# EXCERPT PROVIDED

# Bullhorns II



## Sharker (Sep 15, 2013)

This time i clued 9 different kind woods together: ziricote, elm, oak, apple, canarywood, cocobolo, snakewood, birch burl and grenadill. Sanded town to 800 grit and finished with carnauba and beewax mix.
I have to admit, that this cocobolo have truly nice colors inside, and birch burl bends so nicely light - really eyecandy .

Tomorrow need to burn my logo on it and cut the bands, then its ready to ship to customer.

Hopefully its like you to.

Cheers!


----------



## slingshooterPT (Feb 22, 2014)

I must say that you did a EXCELENT work :bowdown: :bowdown: Such an amazing slingshot!!


----------



## Tentacle Toast (Jan 17, 2013)

Woah Sharper, that is GORGEOUS! Well done, man! I love it...


----------



## Byudzai (Aug 31, 2013)

WOW. beauty!


----------



## Pauli (Feb 10, 2014)

Fantastic work !!


----------



## Dr J (Apr 22, 2013)

Outstanding!

# DATA SUPPLIED
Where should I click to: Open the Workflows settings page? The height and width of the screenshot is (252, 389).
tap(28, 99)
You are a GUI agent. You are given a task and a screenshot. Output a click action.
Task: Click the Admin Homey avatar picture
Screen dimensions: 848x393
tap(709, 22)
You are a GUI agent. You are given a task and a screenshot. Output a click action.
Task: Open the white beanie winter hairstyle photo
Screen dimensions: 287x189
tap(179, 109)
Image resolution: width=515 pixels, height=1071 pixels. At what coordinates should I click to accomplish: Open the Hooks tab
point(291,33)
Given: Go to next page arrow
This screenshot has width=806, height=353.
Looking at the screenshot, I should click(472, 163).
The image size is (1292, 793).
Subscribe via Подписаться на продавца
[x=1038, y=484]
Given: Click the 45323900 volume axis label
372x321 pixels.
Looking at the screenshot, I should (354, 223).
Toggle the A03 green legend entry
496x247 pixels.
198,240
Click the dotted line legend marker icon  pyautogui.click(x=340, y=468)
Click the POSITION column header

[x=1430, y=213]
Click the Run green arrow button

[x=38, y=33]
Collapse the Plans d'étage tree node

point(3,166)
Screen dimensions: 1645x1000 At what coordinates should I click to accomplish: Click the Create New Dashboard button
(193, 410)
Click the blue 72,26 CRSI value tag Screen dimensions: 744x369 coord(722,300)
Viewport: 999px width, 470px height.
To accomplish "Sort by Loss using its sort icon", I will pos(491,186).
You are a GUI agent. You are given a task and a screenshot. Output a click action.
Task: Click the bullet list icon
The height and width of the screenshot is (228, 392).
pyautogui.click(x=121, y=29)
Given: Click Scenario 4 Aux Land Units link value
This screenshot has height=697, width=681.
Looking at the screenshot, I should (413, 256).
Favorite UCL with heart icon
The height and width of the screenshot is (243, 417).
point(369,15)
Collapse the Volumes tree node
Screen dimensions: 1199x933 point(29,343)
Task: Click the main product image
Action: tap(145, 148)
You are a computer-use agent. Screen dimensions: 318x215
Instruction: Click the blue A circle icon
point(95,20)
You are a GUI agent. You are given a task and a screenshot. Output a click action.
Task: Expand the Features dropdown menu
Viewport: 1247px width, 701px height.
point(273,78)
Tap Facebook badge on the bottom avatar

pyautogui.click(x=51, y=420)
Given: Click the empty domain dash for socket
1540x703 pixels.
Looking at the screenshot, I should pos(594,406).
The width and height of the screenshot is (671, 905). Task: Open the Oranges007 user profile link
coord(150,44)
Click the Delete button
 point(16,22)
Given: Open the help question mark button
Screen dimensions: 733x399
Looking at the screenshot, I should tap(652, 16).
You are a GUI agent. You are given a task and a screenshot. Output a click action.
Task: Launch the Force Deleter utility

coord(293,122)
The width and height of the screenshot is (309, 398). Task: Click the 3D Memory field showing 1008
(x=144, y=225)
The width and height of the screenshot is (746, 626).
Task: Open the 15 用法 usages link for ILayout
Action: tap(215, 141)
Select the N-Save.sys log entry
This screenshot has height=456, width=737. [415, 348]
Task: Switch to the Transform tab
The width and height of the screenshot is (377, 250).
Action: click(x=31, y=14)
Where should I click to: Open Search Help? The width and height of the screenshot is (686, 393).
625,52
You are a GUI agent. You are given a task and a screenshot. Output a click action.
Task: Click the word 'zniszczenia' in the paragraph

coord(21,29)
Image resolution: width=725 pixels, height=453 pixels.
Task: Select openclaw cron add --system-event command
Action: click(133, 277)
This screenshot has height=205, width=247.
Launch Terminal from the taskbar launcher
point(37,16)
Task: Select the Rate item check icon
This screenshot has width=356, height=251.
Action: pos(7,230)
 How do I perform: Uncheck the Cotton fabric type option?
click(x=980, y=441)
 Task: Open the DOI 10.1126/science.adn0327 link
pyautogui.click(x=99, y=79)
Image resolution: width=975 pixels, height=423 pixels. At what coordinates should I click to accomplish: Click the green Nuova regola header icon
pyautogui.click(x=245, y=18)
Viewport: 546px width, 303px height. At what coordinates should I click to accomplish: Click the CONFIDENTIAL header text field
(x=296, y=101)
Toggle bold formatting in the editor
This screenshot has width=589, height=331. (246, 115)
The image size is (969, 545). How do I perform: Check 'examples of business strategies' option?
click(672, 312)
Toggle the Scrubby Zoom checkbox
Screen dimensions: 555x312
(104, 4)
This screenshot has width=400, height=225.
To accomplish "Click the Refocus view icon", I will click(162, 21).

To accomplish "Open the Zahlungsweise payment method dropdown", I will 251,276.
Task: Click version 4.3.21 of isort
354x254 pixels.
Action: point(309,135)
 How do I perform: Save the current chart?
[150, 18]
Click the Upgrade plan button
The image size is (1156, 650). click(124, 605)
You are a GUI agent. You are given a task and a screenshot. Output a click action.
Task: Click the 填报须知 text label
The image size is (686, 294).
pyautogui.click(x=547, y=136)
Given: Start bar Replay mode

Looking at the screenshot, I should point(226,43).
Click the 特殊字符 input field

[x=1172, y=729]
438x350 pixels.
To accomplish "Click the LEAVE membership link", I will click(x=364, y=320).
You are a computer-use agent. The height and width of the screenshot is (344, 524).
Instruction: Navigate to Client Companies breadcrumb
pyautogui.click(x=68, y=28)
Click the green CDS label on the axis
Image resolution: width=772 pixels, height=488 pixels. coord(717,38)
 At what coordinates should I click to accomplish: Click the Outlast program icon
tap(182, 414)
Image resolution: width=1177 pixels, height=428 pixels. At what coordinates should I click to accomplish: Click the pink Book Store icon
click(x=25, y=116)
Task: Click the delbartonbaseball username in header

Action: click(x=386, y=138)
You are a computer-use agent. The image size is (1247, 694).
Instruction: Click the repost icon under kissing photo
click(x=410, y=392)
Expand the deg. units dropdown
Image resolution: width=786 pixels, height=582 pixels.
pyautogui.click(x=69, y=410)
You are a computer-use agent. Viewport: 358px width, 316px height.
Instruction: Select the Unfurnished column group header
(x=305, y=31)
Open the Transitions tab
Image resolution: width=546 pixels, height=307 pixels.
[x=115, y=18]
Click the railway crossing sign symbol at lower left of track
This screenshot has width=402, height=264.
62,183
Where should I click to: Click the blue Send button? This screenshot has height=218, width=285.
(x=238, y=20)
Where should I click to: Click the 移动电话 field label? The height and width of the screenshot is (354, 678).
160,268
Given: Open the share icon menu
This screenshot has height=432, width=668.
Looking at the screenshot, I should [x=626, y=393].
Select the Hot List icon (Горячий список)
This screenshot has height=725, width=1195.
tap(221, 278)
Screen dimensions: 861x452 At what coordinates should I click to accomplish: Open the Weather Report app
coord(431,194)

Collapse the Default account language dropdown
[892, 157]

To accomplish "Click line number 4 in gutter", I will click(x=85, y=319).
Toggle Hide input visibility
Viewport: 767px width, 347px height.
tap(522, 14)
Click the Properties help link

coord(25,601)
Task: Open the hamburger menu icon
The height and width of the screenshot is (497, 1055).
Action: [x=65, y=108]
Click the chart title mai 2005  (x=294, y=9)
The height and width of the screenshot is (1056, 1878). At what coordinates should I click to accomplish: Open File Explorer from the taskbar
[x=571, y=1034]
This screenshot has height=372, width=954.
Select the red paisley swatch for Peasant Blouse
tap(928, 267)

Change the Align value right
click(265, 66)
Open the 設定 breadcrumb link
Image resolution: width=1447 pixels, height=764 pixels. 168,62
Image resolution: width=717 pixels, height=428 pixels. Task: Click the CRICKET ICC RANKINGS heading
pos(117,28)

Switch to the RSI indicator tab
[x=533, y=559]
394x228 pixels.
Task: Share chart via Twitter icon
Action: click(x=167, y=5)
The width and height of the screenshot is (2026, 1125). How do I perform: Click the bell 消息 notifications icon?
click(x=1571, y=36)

# EXERCISE SET
1 > Copy out the rows word for word, starting with the row that contains "The width and height of the screenshot is (309, 398)." and going on through the row that contains "Action: click(x=31, y=14)".
2 > Write a continuation of the slingshot forum thread.
The forum thread and the rows have nothing to do with each other.

# PER-TASK ANSWERS
1 >
The width and height of the screenshot is (309, 398). Task: Click the 3D Memory field showing 1008
(x=144, y=225)
The width and height of the screenshot is (746, 626).
Task: Open the 15 用法 usages link for ILayout
Action: tap(215, 141)
Select the N-Save.sys log entry
This screenshot has height=456, width=737. [415, 348]
Task: Switch to the Transform tab
The width and height of the screenshot is (377, 250).
Action: click(x=31, y=14)

2 >
----------



## flipgun (Nov 14, 2012)

Very good lookin' shooter! Nice joins, I always leave a glue line.


----------



## Beanflip (Sep 11, 2010)

SSOTM. Hands down.


----------



## Beanflip (Sep 11, 2010)

SSOTY even!


----------



## Sharker (Sep 15, 2013)

Beanflip said:


> SSOTY even!


Hehee, but can you sign it next month competition?


----------



## E.G. (Mar 27, 2014)

Beautiful!


----------



## tyrone8511 (May 2, 2014)

holy smokes that is treemendous, awesome work, inspiring all of us to finer works


----------



## bigron (Nov 29, 2012)

beautiful enough said oh and WOOOOWWWWW!!!!!!!!!!!!


----------



## e~shot (Jun 3, 2010)

Stunning!


----------



## Sharker (Sep 15, 2013)

Thank you guys !


----------



## Bob Fionda (Apr 6, 2011)

Stunning! a candidate for the SOTM.


----------



## NOTATOY (Feb 17, 2015)

Amazing work!!! I can see how much work was involved into making this one.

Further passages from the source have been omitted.